Muzaffer Kobanê Direnişi’ni bu ruh, anlayış, cesaret, müthiş gerilla taktikleri ve yanı başındaki Apocu savaşçı ve komutanlarla birlikte zafere taşıyan Masîro yoldaş, 2016 yılının başına kadar Rojavayê Kurdistan’da pratik yürüttü. Buradaki tarihi rolünü oynadıktan sonra görevini Yekîneyên Parastina Gel – YPG’ye devrederek yüzünü Kurdistan dağlarına döndü. Masîro yoldaş, dağlara gelir gelmez 2016 yılının Mart ayında gerçekleşen HPG Komuta Konseyi toplantısına katıldı. Bu toplantıda açığa çıkan perspektif ve ihtiyaçlar temelinde Botan Saha Komutanlığı’na dahil olmak üzere 4 Nisan 2016’da Botan’a geçti.

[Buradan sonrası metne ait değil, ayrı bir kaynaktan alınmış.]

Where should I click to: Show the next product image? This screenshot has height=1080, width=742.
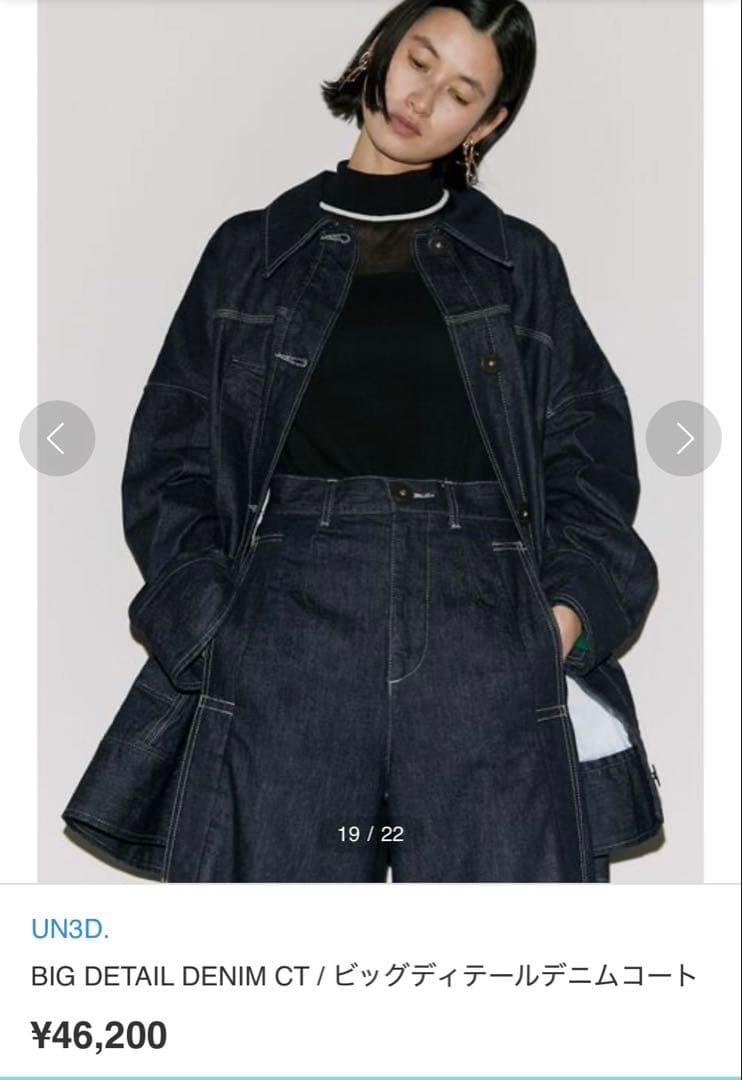(684, 438)
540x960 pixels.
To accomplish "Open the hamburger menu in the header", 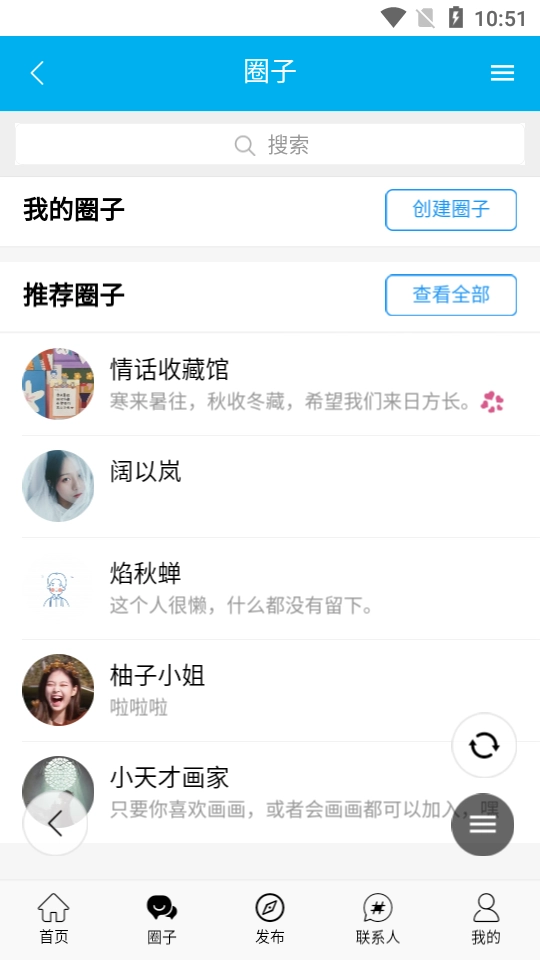I will tap(502, 73).
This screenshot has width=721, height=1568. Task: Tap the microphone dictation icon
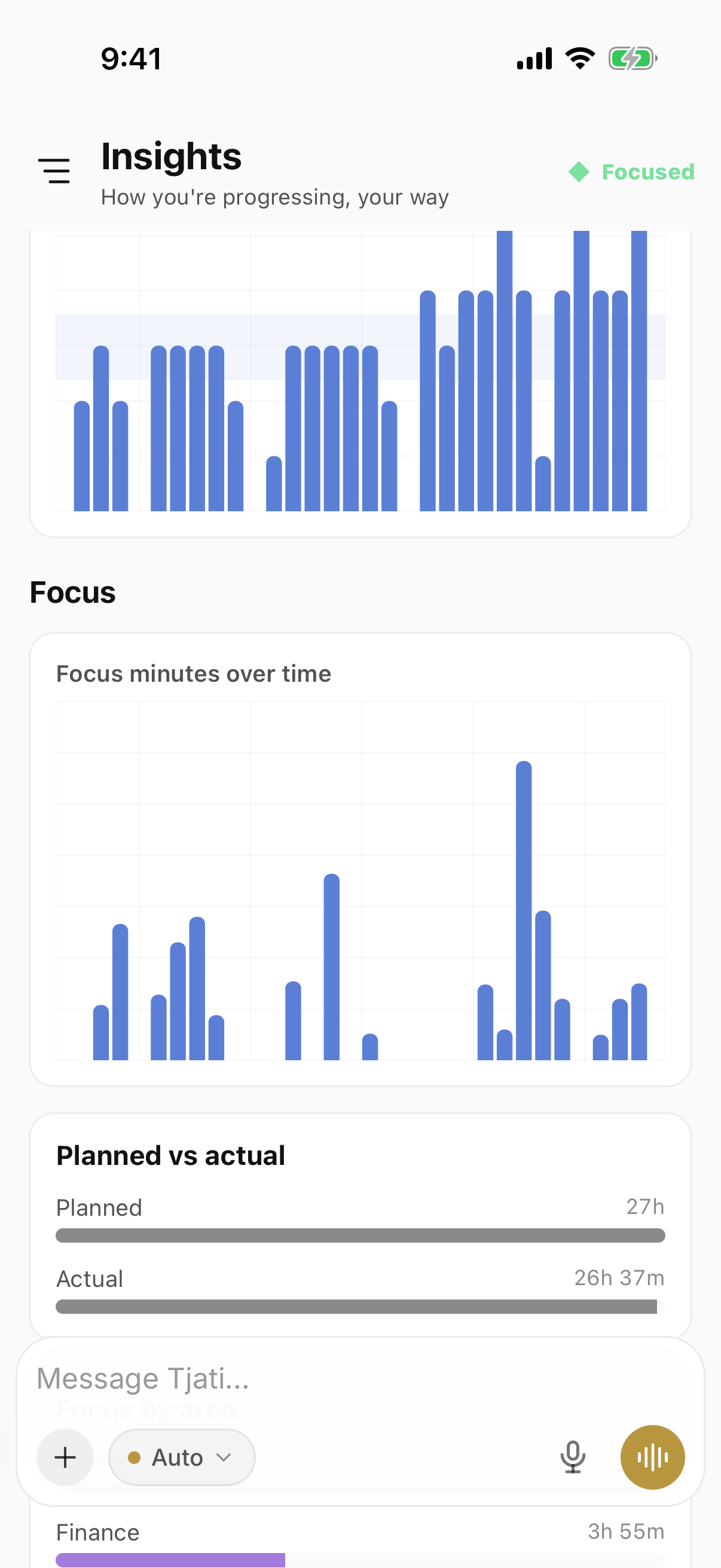(573, 1457)
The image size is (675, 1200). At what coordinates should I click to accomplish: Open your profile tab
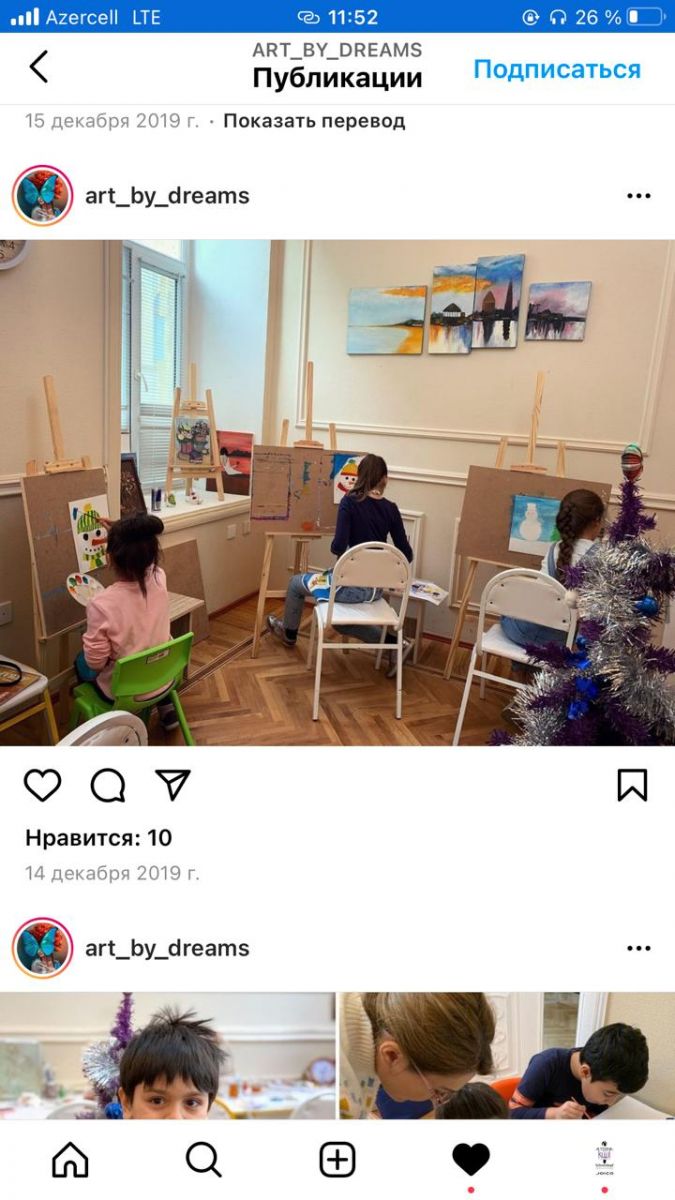[604, 1160]
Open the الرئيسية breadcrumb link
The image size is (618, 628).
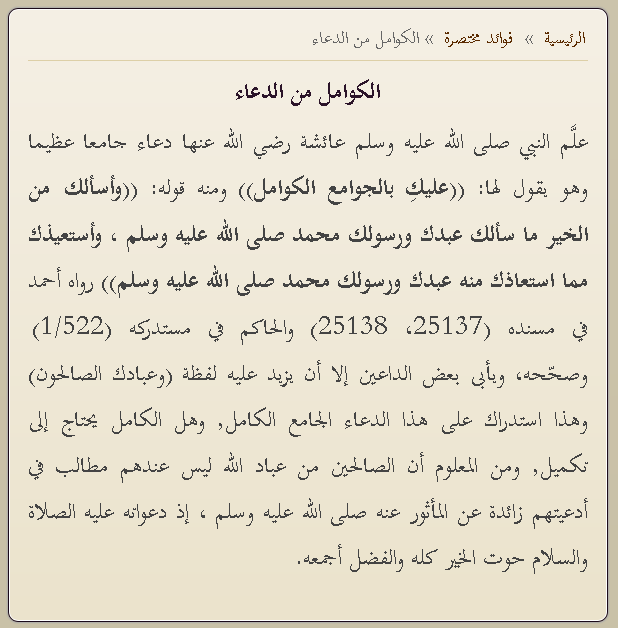coord(564,39)
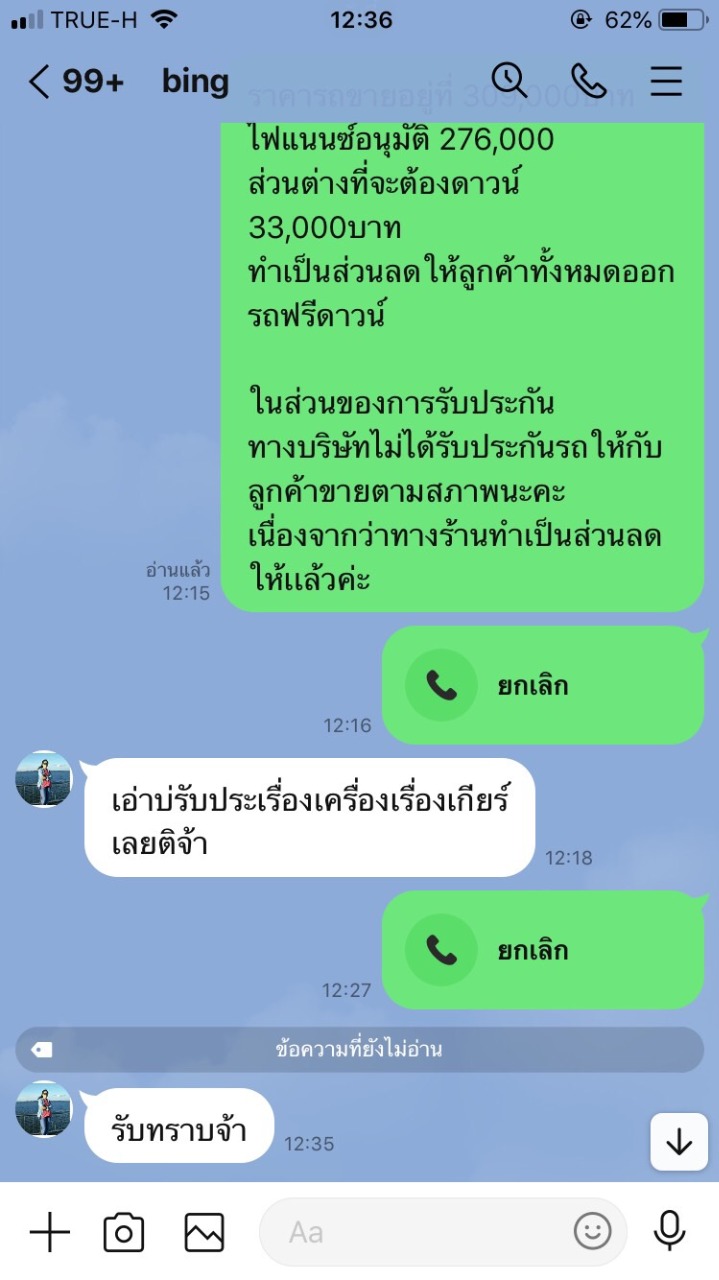The image size is (719, 1280).
Task: Open the photo gallery picker
Action: click(x=204, y=1232)
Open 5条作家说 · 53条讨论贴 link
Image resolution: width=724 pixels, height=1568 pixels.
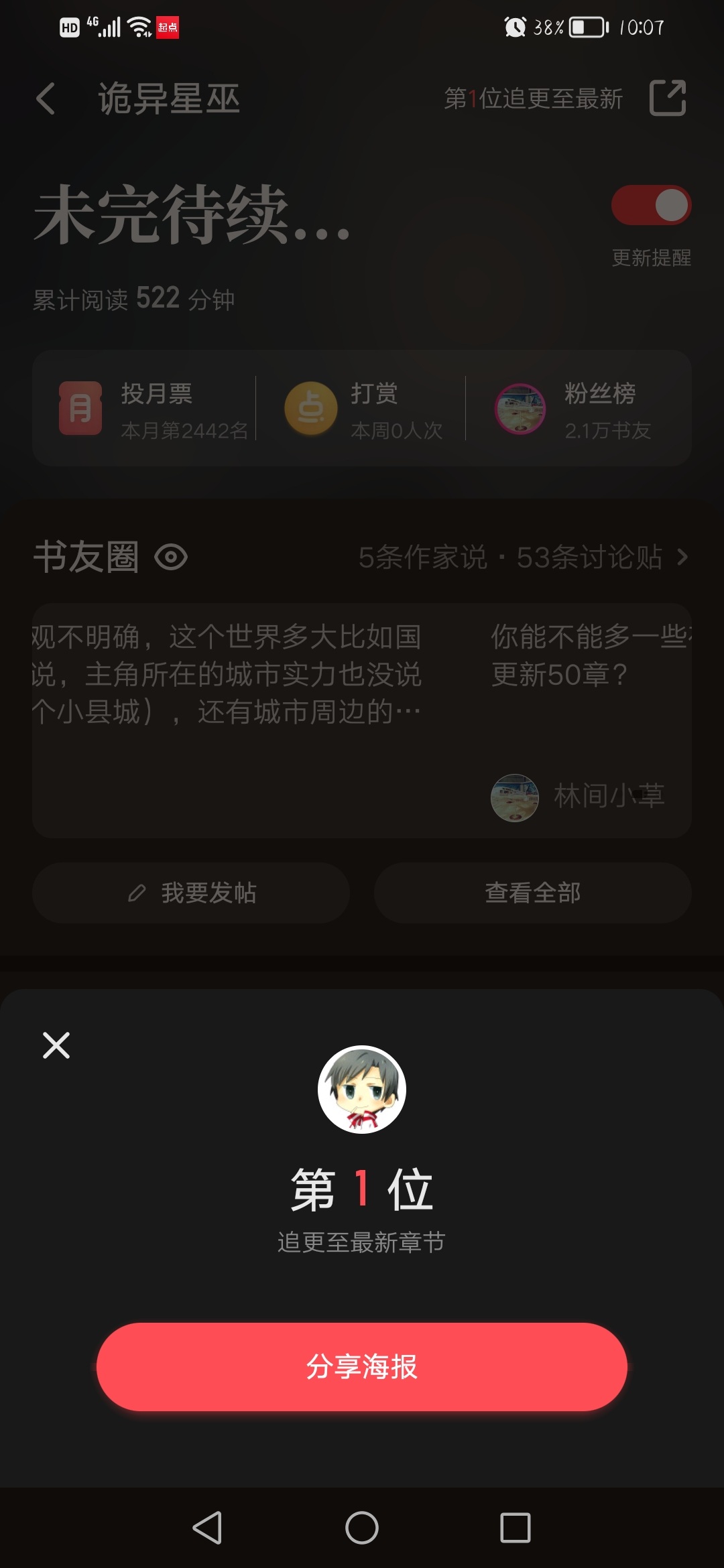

Tüm Botan’ı avucunun içi gibi bilen Masîro yoldaşın bir özelliği de hiçbir zaman kuryeye ihtiyaç duymamasıydı. Yüksek duyarlılığı, güçlü sezgileri, ne zaman nereden geçeceğini çok iyi kestirmesi, arazi hakimiyeti ve güçlü disiplini sayesinde nereye hareket etse daima bir öncü olarak giderdi. Gerillacılık yaptığı coğrafyayı beynine ve yüreğine kazımış olan Masîro yoldaş, hep bir öncü olarak yol aldı. Kendisini korumaması, biraz geride durması gerekirken hep en önde olması yoldaşları tarafından eleştirilse de, Masîro yoldaş geriden gelmeyi hiçbir zaman kabul etmedi. İki yıl boyunca Botan Saha Komutanlığı üyesi olarak görev yürüten Masîro yoldaş, 2018 yılında birinci dereceden sorumlu Botan Saha Komutanı olarak görev üstlendi. Düşmanın anlık istihbarat ve tekniği yoğun kullanarak geliştirdiği yeni saldırı tarzını erkenden çözümleyerek buna karşı gerilla takımlarından gerilla timlerine geçişin gerekli olduğunu gördü. Bu yüksek öngörüsünü pratikleştirmek ve düşmanın saldırı taktiğini boşa çıkaracak tarzı geliştirmek için büyük bir emek sarf etti. Masîro yoldaşın, yüksek öngörüsü alışkanlıklarımızın duvarına çarpsa da, o hiçbir zaman pes etmedi, doğruluğuna inandığı gerillacılığın gelişmesi için ısrarcı oldu. Demokratik modernite gerillacılığının şekillendiği yeniden yapılanma sürecinde Masîro yoldaş, öngörü, öneri ve çabalarıyla önemli katkı sağlayan komutanlarımızdan biri olarak rolünü oynadı.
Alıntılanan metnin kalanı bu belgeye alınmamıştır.